Gelombang protes di Iran yang pecah sejak akhir Desember lalu awalnya dipicu oleh tekanan ekonomi. Namun, aksi tersebut berkembang menjadi gerakan massa yang menentang pemerintah, dengan demonstrasi besar-besaran berlangsung selama beberapa hari sejak 8 Januari.

Sejumlah kelompok hak asasi manusia menuduh otoritas Iran melakukan tindakan keras terhadap para demonstran. Mereka menyebut aparat keamanan menembaki massa di jalanan, bahkan saat akses internet dibatasi, yang dinilai sebagai upaya membungkam informasi ke dunia luar.

Di tengah situasi itu, Presiden Amerika Serikat Donald Trump melontarkan peringatan keras kepada pemerintah Iran. Ia menegaskan bahwa Washington tidak akan tinggal diam jika terjadi pembunuhan terhadap para pengunjuk rasa. Trump juga sempat menyerukan agar rakyat Iran mengambil alih institusi negara, sembari mengatakan bahwa “bantuan sedang dalam perjalanan.”

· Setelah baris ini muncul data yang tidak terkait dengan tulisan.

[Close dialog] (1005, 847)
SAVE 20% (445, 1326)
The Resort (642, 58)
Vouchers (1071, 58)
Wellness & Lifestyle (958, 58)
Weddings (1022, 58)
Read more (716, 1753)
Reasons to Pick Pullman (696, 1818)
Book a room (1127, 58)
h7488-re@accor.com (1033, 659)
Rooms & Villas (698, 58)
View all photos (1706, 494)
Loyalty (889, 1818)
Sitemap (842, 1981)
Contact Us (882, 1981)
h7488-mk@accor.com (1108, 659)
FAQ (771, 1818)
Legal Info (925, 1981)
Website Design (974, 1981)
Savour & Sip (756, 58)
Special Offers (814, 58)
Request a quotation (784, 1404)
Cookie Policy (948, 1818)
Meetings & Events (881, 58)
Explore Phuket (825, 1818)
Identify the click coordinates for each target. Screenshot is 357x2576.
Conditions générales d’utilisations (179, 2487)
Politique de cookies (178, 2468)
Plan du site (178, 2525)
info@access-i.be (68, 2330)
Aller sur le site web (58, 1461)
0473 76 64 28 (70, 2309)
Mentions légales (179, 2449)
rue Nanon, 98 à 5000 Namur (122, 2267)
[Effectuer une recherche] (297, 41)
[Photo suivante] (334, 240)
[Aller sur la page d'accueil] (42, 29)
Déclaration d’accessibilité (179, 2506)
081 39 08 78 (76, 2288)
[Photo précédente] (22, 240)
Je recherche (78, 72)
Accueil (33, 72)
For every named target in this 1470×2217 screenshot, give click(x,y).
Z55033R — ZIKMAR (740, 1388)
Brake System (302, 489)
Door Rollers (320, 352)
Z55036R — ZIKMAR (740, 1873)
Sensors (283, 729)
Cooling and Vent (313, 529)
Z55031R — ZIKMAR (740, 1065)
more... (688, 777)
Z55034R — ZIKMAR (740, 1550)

Namun, Trump kemudian menarik kembali rencana serangan militer terhadap Iran. Ia mengklaim keputusan itu diambil setelah Teheran menghentikan lebih dari 800 eksekusi mati, yang disebut terjadi di bawah tekanan Amerika Serikat.

Di sisi lain, pemerintah Iran menegaskan sikap tegasnya terhadap segala bentuk intervensi asing. Juru bicara Kementerian Luar Negeri Iran, Esmaeil Baghaei, menyatakan negaranya tetap percaya diri menghadapi tekanan eksternal.

Ia juga menanggapi kehadiran kapal perang Amerika Serikat di kawasan, dengan menegaskan bahwa langkah tersebut tidak akan menggoyahkan tekad Iran dalam mempertahankan kedaulatan negaranya.

Ketegangan antara kedua negara pun masih terus dipantau dunia internasional, seiring situasi di Iran yang belum sepenuhnya mereda.